Sfumato il progetto e nessun risarcimento per il Manta Logistics, la joint venture fra il gruppo Moby e la tedesca Ars Altmann che voleva creare un polo dell’automotive nel porto toscano e che nel 2019 ottenne in via definitiva una porzione delle aree richieste e altre due porzioni in via provvisoria. Tutto poi è sfumato per far spazio alla nave rigassificatore, revocando buona parte degli spazi fino a quel momento concessi a Piombino Industrie Marittime e che avrebbe poi avuto assegnate le aree provvisoriamente assegnate a Manta.
A dare conto dell'esito della via giudiziaria è magazine shippingitaly.it in occasione della sentenza pronunciata dal Tar della Toscana.

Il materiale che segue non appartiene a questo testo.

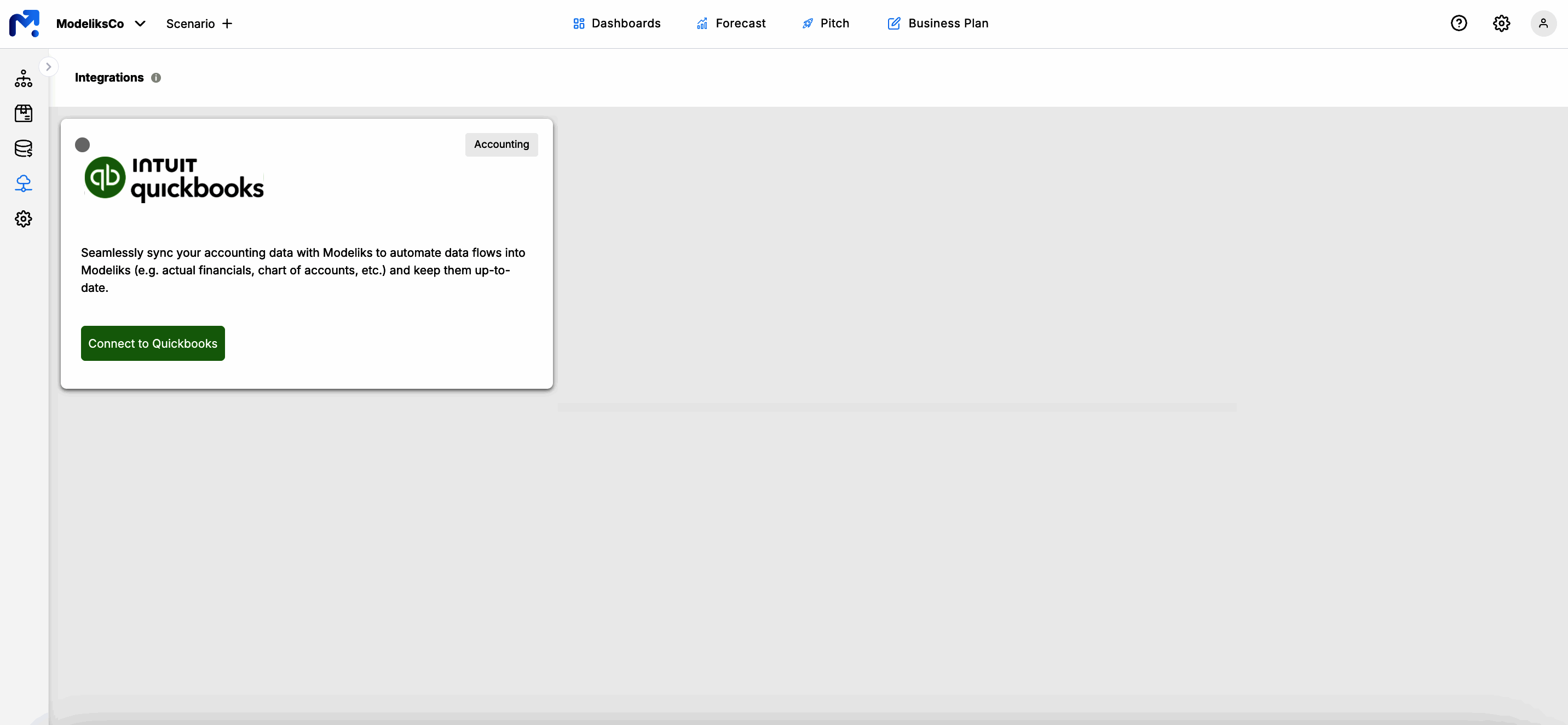Expand the ModeliksCo company dropdown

Per i giudici l'Autorità portuale ha proceduto correttamente, specie di fronte al fatto che Manta non ha impugnato i nuovi avvisi e alla mancanza di sottoscrizione di accordi. Inoltre risulta dagli atti di causa come l’AdSP si sia concretamente adoperata, ricercando soluzioni alternative, per dare comunque la possibilità a Manta di sviluppare il suo disegno industriale in altro spazio diverso ma sostanzialmente equivalente a quello dei tre lotti oggetto di procedura.